Penguin Books, 9 CDs, 11 hours
Read by Orlagh Cassidy
This time Penguin Audio hired Orlagh Cassidy, thank you! “Orlagh Cassidy (born August 17, 1967, Washington D.C.) is an American actress. She made her Broadway debut in Present Laughter with Frank Langella.” (Wikipedia) She played in a few very famous series, short bits mostly (one of them being Sex and the City). She is great as a book reader.
The Postmistress is not one of the books for women that follow a trend or a pattern. There is no boy meets girl, girl loves boy, they have differences, he goes away, he comes back and then they live happily ever after cheap melodrama repeat that we keep being fed and chirpily clap at. This is a well written, well-read slice of life; a thread where the two ends meet and then go in parallel for a while.
The plot is unexpected; the characters are beautifully portrayed but rough at the same time. The “keep them on their toes” formula for success applies here: I did not wait for my public transportation time, I found every excuse to listen to the book instead, and got annoyed when my family worried. It is indeed unusual for me to lock myself in the study and listen to a book when they are home. No cooking, no cleaning, no folding or ironing, just listening.
The Postmistress grows on you. At the very beginning, you think: “Great, another WWII, how many of those out there!” and it does not even seem enticing. But then every little action, every face, and every bit of dialogue you discover as not being stupid and that is already a big plus. Also, I kept having the impression that Sarah was reading my mind or at least following me around, for blatant general truths I for sure think, but almost never have the courage to blurt out, kept popping up right when they were happening, and once I even looked behind, it was downright spooky!
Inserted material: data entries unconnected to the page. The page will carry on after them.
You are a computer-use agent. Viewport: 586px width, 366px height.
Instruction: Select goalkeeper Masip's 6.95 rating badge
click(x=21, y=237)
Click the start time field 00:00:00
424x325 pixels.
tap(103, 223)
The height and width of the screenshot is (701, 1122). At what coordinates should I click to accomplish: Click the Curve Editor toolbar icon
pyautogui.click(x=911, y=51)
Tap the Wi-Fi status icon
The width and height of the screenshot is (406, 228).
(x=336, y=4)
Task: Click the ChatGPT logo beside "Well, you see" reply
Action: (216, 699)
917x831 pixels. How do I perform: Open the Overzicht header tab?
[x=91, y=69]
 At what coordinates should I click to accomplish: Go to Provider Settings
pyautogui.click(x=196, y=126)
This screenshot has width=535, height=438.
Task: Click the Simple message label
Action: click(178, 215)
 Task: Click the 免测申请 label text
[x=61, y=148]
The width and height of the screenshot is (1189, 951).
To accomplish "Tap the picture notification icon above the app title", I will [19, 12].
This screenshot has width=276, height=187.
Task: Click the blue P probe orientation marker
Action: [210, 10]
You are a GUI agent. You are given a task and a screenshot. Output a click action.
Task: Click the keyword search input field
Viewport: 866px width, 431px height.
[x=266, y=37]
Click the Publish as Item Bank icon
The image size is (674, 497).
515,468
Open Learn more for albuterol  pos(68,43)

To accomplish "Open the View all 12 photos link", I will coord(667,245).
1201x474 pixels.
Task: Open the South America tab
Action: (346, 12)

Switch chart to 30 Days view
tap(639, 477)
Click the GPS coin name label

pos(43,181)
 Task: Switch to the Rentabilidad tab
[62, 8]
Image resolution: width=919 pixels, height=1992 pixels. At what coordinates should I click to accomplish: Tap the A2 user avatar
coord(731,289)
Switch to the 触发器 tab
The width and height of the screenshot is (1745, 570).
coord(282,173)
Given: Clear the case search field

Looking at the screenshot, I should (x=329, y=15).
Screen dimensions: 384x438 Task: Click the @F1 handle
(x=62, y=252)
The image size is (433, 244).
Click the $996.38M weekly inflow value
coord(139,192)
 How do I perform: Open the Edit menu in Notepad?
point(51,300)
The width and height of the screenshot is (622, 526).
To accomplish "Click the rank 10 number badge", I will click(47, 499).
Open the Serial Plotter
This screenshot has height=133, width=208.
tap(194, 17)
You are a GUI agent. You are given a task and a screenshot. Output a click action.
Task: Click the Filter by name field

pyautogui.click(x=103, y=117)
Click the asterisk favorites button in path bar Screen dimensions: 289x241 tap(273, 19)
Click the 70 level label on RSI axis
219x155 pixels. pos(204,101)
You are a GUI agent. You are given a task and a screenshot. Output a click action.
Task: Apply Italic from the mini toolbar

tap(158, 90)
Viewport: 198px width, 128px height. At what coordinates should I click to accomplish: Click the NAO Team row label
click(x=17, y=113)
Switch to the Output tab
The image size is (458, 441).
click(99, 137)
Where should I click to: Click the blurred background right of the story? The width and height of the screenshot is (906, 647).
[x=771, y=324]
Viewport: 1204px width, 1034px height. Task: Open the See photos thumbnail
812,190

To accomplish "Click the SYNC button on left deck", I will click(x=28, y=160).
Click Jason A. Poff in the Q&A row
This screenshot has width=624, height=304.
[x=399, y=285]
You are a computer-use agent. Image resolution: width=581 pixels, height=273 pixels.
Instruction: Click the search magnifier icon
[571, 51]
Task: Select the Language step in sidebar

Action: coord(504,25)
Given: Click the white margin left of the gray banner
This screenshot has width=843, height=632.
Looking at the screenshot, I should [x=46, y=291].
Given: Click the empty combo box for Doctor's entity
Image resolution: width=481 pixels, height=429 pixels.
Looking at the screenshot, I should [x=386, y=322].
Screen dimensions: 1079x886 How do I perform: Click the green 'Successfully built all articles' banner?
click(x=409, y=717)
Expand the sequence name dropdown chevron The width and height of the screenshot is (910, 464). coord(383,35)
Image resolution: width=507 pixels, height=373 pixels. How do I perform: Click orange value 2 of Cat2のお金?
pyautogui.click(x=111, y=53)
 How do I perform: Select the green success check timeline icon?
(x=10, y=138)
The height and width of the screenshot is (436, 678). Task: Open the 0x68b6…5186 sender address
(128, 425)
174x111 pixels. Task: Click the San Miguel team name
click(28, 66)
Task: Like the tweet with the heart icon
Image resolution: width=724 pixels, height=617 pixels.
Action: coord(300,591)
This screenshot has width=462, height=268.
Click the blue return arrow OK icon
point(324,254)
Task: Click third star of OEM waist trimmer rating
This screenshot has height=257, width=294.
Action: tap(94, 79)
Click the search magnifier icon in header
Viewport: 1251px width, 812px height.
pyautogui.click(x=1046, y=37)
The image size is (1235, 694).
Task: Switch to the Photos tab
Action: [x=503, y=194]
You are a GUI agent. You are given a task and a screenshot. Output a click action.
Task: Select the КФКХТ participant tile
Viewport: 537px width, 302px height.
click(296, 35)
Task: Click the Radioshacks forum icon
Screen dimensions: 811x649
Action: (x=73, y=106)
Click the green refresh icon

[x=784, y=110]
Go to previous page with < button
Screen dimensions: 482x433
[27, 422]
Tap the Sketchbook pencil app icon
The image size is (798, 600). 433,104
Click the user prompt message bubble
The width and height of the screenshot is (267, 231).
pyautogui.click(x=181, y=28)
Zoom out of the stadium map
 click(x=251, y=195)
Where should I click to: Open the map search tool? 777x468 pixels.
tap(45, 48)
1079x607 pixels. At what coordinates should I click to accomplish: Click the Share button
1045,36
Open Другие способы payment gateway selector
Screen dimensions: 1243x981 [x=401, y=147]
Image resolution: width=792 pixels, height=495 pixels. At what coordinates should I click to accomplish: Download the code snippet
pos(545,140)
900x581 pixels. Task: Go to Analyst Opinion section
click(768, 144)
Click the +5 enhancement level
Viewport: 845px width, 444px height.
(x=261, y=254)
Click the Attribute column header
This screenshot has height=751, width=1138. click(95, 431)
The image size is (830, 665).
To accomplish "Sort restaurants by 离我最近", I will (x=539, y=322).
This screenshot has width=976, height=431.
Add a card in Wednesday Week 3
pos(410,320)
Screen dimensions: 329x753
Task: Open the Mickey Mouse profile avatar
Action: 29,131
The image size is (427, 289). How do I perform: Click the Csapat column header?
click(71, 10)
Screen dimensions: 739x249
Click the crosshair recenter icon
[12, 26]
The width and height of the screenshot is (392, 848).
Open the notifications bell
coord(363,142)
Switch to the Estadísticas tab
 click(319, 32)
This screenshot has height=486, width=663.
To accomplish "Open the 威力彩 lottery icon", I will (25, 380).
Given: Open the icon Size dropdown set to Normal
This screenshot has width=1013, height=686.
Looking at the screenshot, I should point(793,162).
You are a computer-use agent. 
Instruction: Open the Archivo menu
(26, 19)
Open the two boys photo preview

Some opinions out there blame the lack of reliability as well as “juicy” details when it comes to the war. I would not label it as a war book, it is not. It’s about characters facing it and having their take on it; more specifically, it’s about Americans seeing the beginning of the WWII in Europe and then USA. It’s the right or wrong; the idea that we’re all together and everything affects everything, life’s a treacherous play that one cannot build a script for.
Many keep pounding “the news” notion how it’s all about news, how one receives the news, blah blah blah or bull, I say. One knows. One can feel it in his bones. There is no news, yes, there is a reporter broadcasting, yes there is censorship, yes she carries a letter all over the world, but all that feels like a side plot to me, it’s the context for the real plot to happen: love, strong, pure, one of a kind, the kind that makes you feel guilty for having it and terrified at the thought of losing.
You should read this book or listen to it. You will cry rather than laugh, but you will get the satisfaction of not having wasted your time. Such is life, such is fate, we dread it, yet we still carry the torch with hope.
Hats off to Sarah Blake, as I was saying, unpredicted.